===== Текст для чтения
Но у нее все они в своем слиянии создали нечто такое цельное и, подчеркиваю, совершенное в области самого пения, что выдержать с ним сравнение не мог бы не только какой-нибудь выдающийся мастер бельканто, вроде Баттистини, но, пожалуй, и Шаляпин.
Необыкновенно ровно и мягко вела чудесный звук А. В. Нежданова. Исключительной простотой веяло от всего ее певческого облика. Замечательной кантиленой отличалась М. Б. Черкасская. Чудесным по звучности голосом обладала Н. С. Ермоленко-Южина. Великолепно нанизывала ноты одну на другую Янина Вайда-Королевич в партии Дездемоны. Может быть, можно найти еще несколько таких примеров, но совсем иначе по ровности и мягкости, по мощи и насыщенности пела Литвин.
Прежде всего правдивостью своих интонаций она заставляла забывать основную условность оперного спектакля— пение! Шаляпин этого достигал уснащением пения всякими выразительными средствами, Литвин — одной кантиленой,
<Стр. 287>
Говорить о Фелии Литвин как об актрисе — трудновато. Ее грандиозная фигура и большая голова, несмотря на красивое лицо, отнюдь не способствовали созданию каких-либо иллюзий. Одно дело — рядом с Шаляпиным — Олоферном изображать библейскую героиню, у которой хватает мужества войти в логово зверя и убить его, или на уготованных Вагнером своим богиням музыкально-сценических котурнах выступать в роли валькирии, и совсем другое дело — петь близких нам Лизу, Татьяну, Оксану или даже Аиду и Валентину.
==========
===== Данные
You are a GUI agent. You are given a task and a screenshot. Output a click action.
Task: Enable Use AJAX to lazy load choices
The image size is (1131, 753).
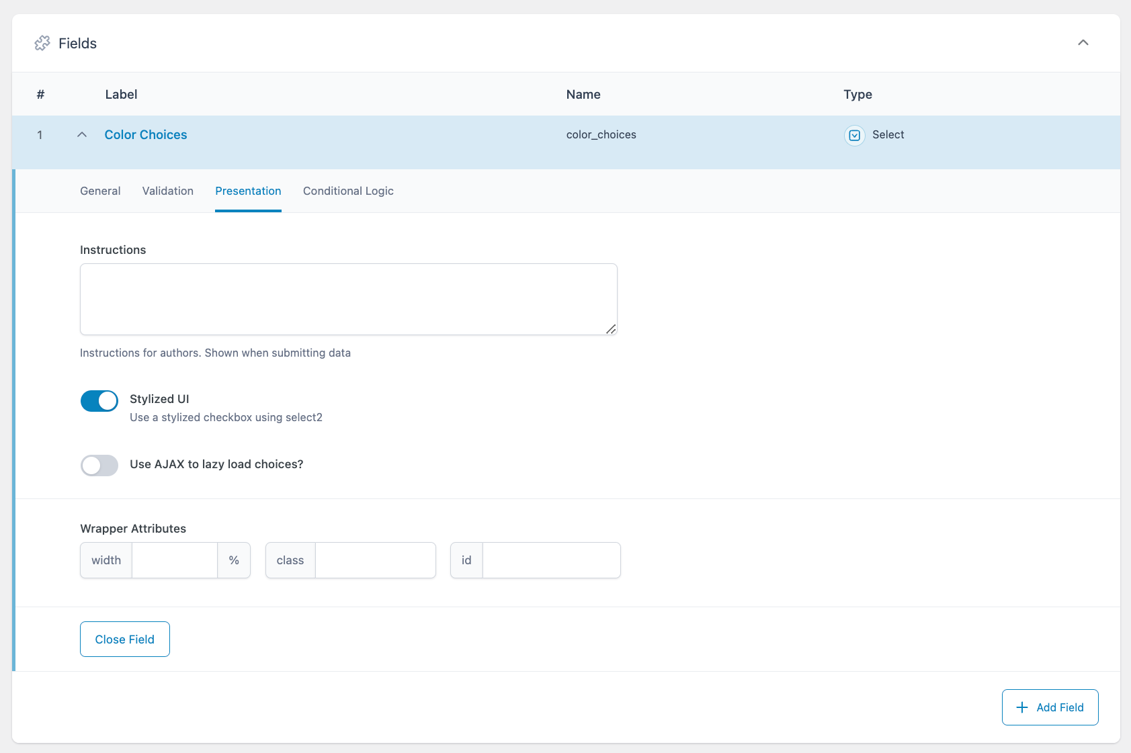[x=99, y=465]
==========
* [Задание]
Ответьте, пожалуйста, на вопросы по отрывку о пении Литвин:
(а) Кто, согласно тексту, великолепно нанизывал ноты одну на другую в партии Дездемоны?
(б) Какую основную условность оперного спектакля Литвин заставляла забывать?
(в) Какие черты внешности Литвин, по тексту, отнюдь не способствовали созданию иллюзий?

* [Правильный ответ]
(а) Янина Вайда-Королевич.
(б) Пение.
(в) Ее грандиозная фигура и большая голова.